> [Quoted passage]:
——

In other words, the conditions do not exist in Australian medicine, forcing people to spend thousands to seek diagnosis and treatment in Germany, Malaysia and the U.S.

Department of Health representative and doctor Gary Lum, however, said tick-borne diseases were not straightforward.

"Long-term treatment is favoured by some practitioners and argued against by others," Lum said.

"Controversy remains around causation and treatment."

Royal Australian College of General Practitioners representative Nigel Stocks agreed more needed to be known about the disease and its treatment before guidelines could be established

"It is a very difficult area and it can only be solved with further research," Stocks said.

'I Used To Be Supermum'

The Wheeler family including Ruby, dad Mick, mum Michelle and Max. Picture: HuffPost Australia

Dora Creek mum of four Michelle Wheeler told The Huffington Post Australia a tick-borne illness had taken away her life.

"I used to be supermum," Wheeler said.

"I was raising four kids and helping out with the business and then everything I knew was stripped away.

"My children and my husband are now my carers. I can't walk, I can't get up in the morning, my husband gives me IVs at home. We need recognition."

Gabrielle Stevens told the roundtable two of her daughters Shannon and Tara developed a tick-borne disease but the family was “faced with ignorance and ridicule” when trying to seek treatment.

She said Shannon last went to school in 2012, and at her worst, woke up every morning with a grand mal seizure while Tara had 30 seizures a day.

She said the family had lived in Europe and friends there could not believe Australia was not helping her daughters.

“How could Australian doctors let my little Shannon get so sick? I was hurt for my daughter’s suffering and ashamed of my country,” Stevens said.

“[Our European friends] are astounded by the medical sector’s ignorance and unwillingness to change over here.”

Company director Christopher Walker said he was initially diagnosed with “most unusual” meningitis in 2012 and it took about 15 years to get the correct diagnosis of a tick-bourne disease.

During that time, he was a blood donor and he fears the seldom-researched bacteria could be transmissible by blood.

“I was an active blood donor,” Walker said. “I do suspect are people in Australia who are infected with borrelia who … got it courtesy of my blood donations.”

——

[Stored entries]
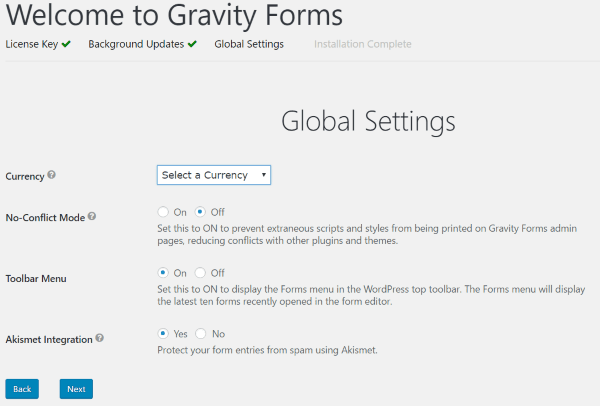Enable the Toolbar Menu On option
600x406 pixels.
pos(163,272)
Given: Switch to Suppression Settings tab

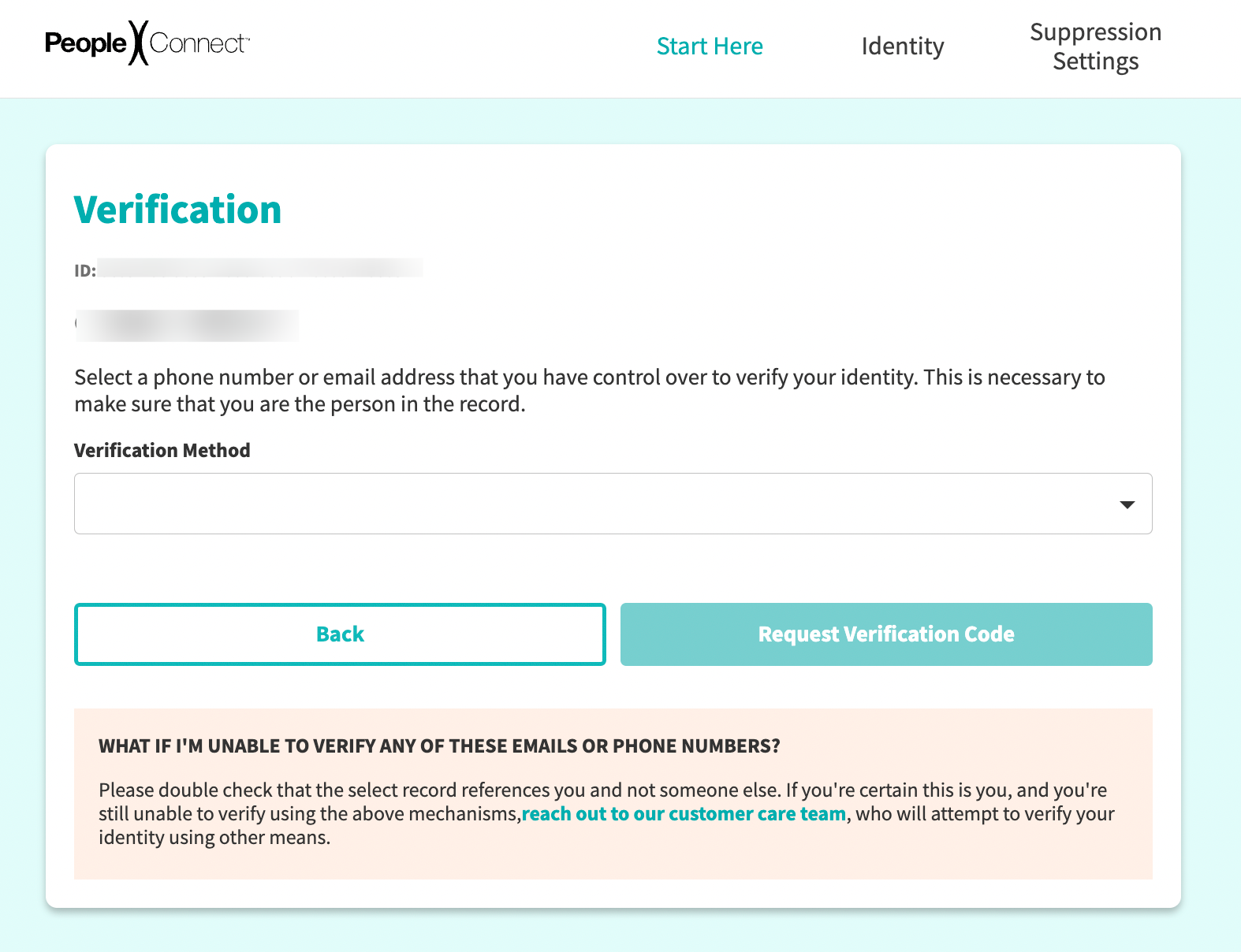Looking at the screenshot, I should pos(1095,46).
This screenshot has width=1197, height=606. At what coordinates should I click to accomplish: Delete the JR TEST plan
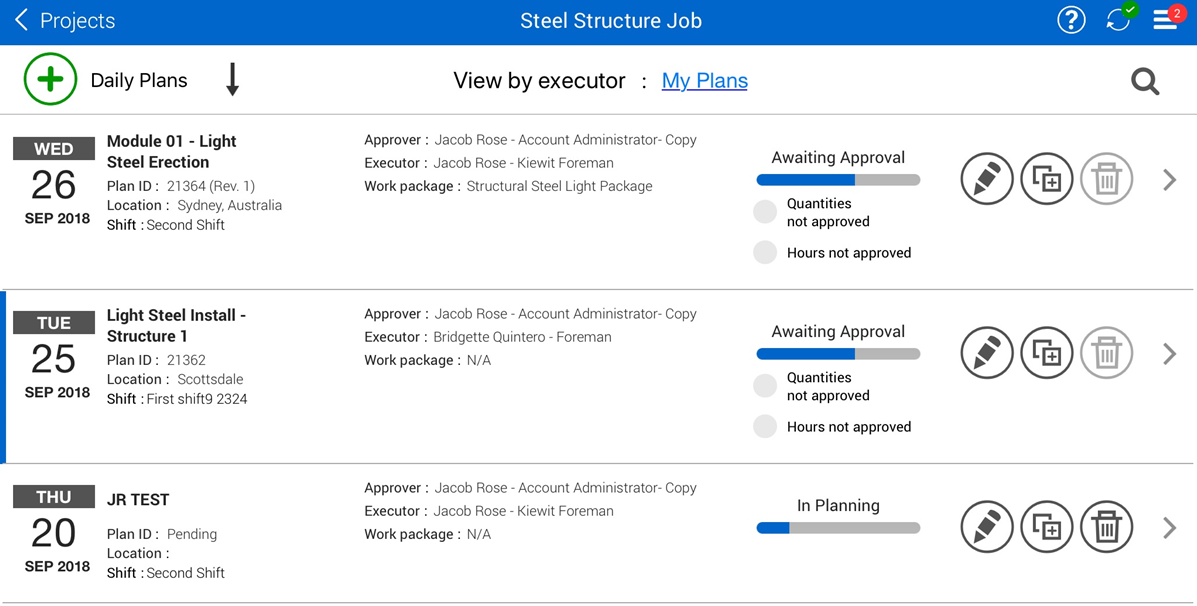point(1106,527)
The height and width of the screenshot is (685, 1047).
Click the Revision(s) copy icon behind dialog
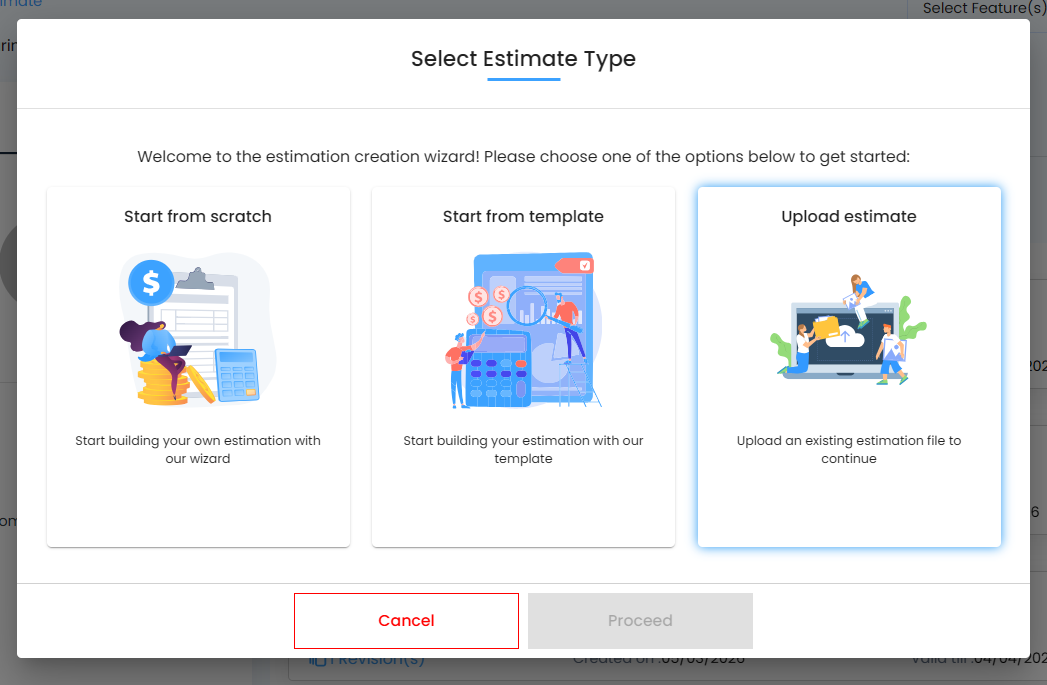point(318,659)
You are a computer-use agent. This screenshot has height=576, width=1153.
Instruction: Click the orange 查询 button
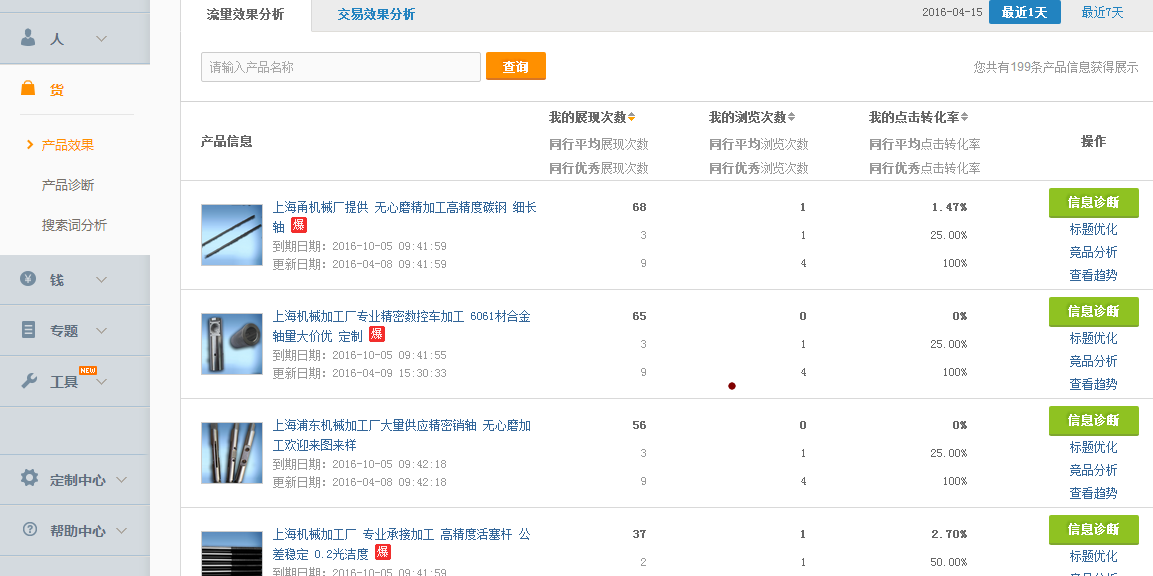[515, 67]
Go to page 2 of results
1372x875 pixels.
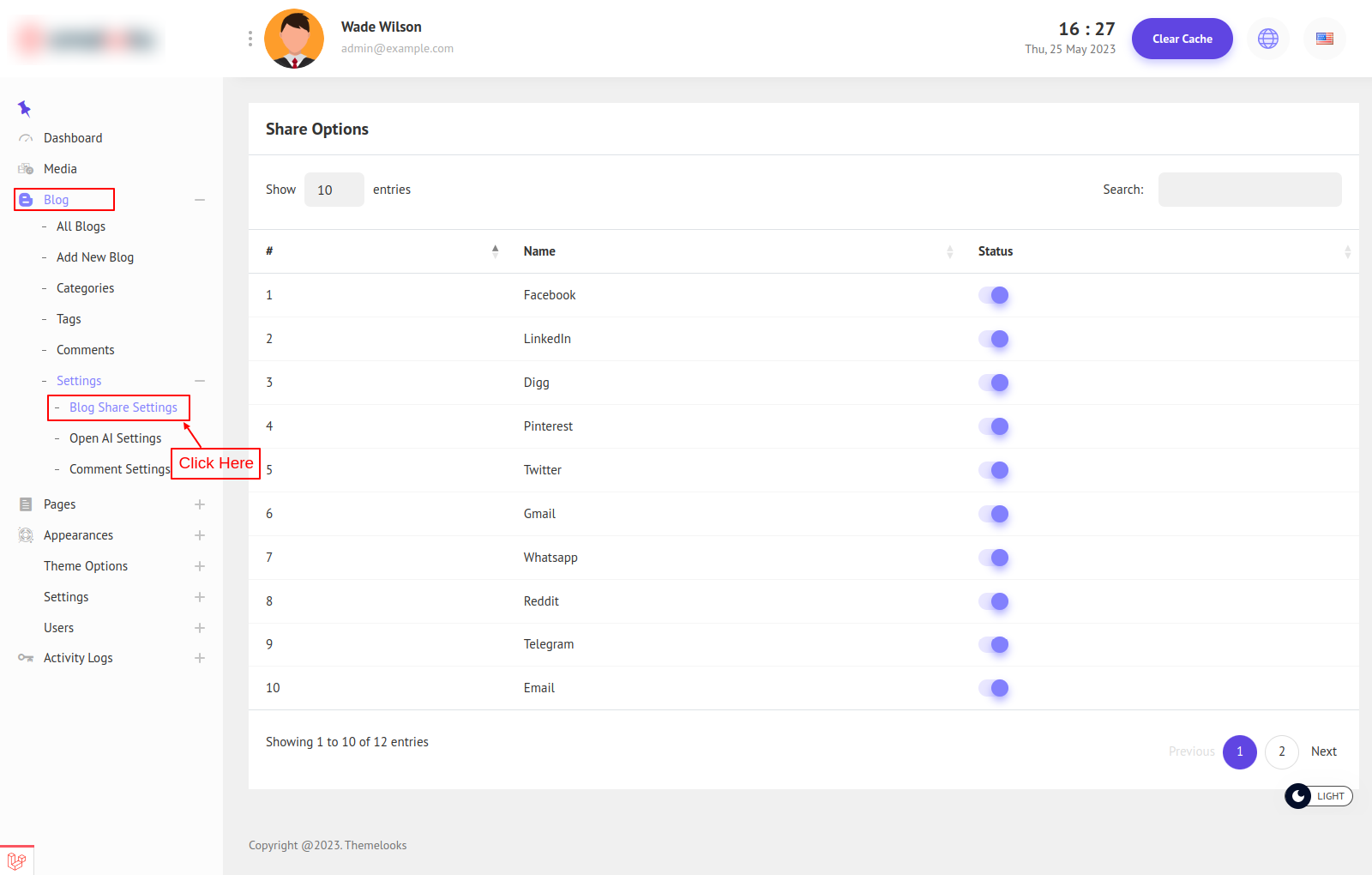point(1281,751)
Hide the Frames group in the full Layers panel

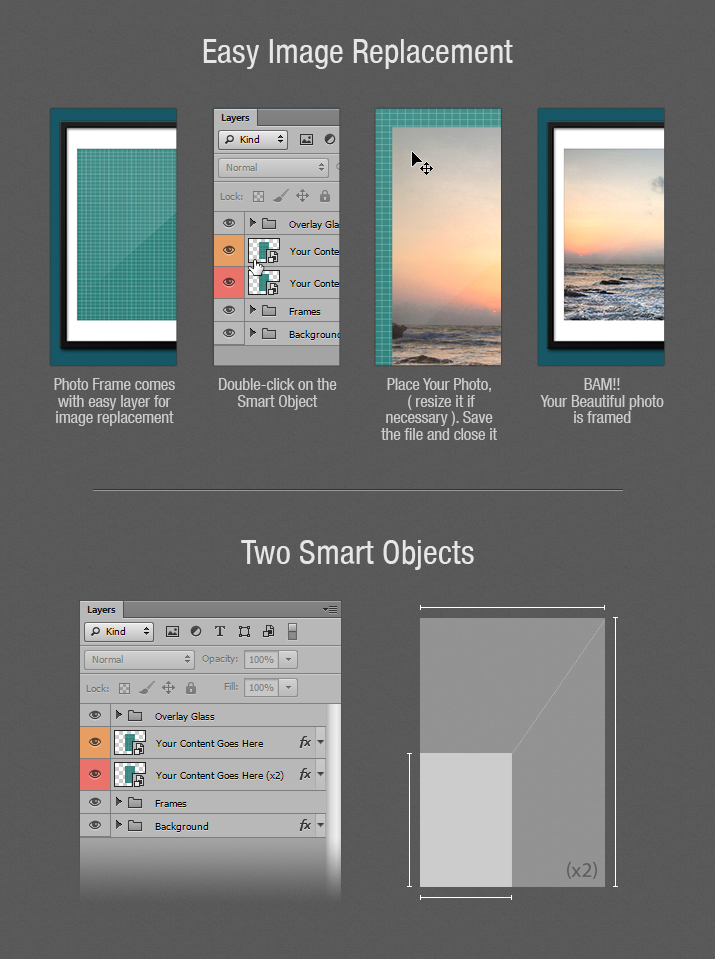pos(95,802)
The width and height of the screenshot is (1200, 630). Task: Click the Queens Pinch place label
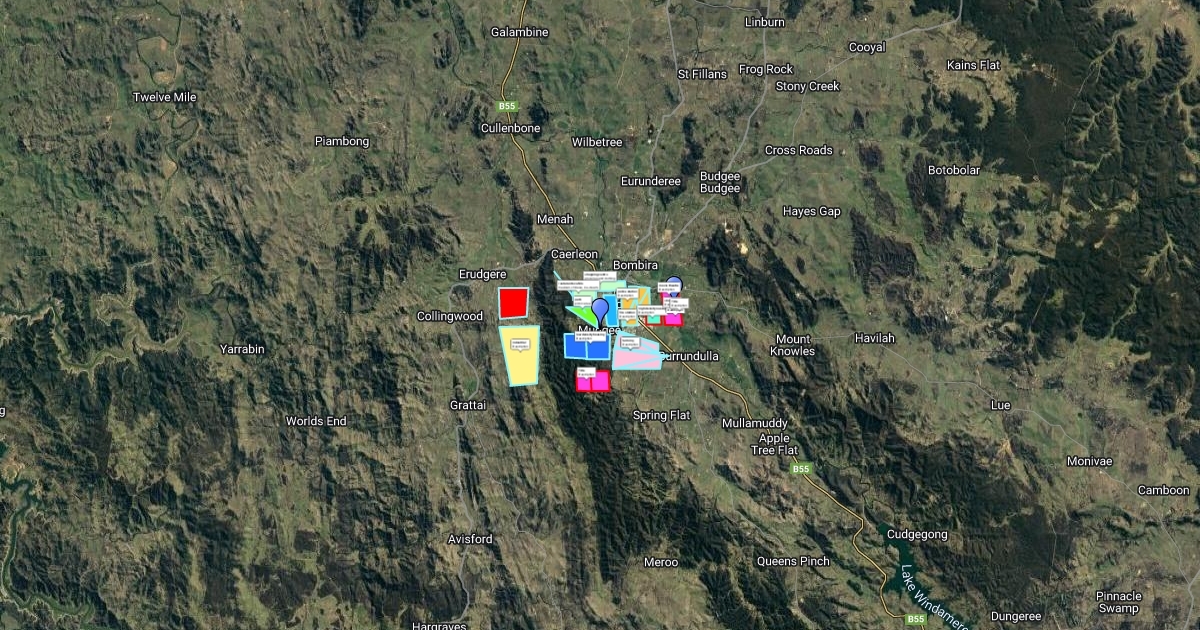792,561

——

> [Problem to work on]: From the article on tick-borne illness, set down the passage that begins at the words "She said the" and stops after "a tick-bourne disease.". The listing is not needed here.

> [Answer for the task]:
She said the family had lived in Europe and friends there could not believe Australia was not helping her daughters.

“How could Australian doctors let my little Shannon get so sick? I was hurt for my daughter’s suffering and ashamed of my country,” Stevens said.

“[Our European friends] are astounded by the medical sector’s ignorance and unwillingness to change over here.”

Company director Christopher Walker said he was initially diagnosed with “most unusual” meningitis in 2012 and it took about 15 years to get the correct diagnosis of a tick-bourne disease.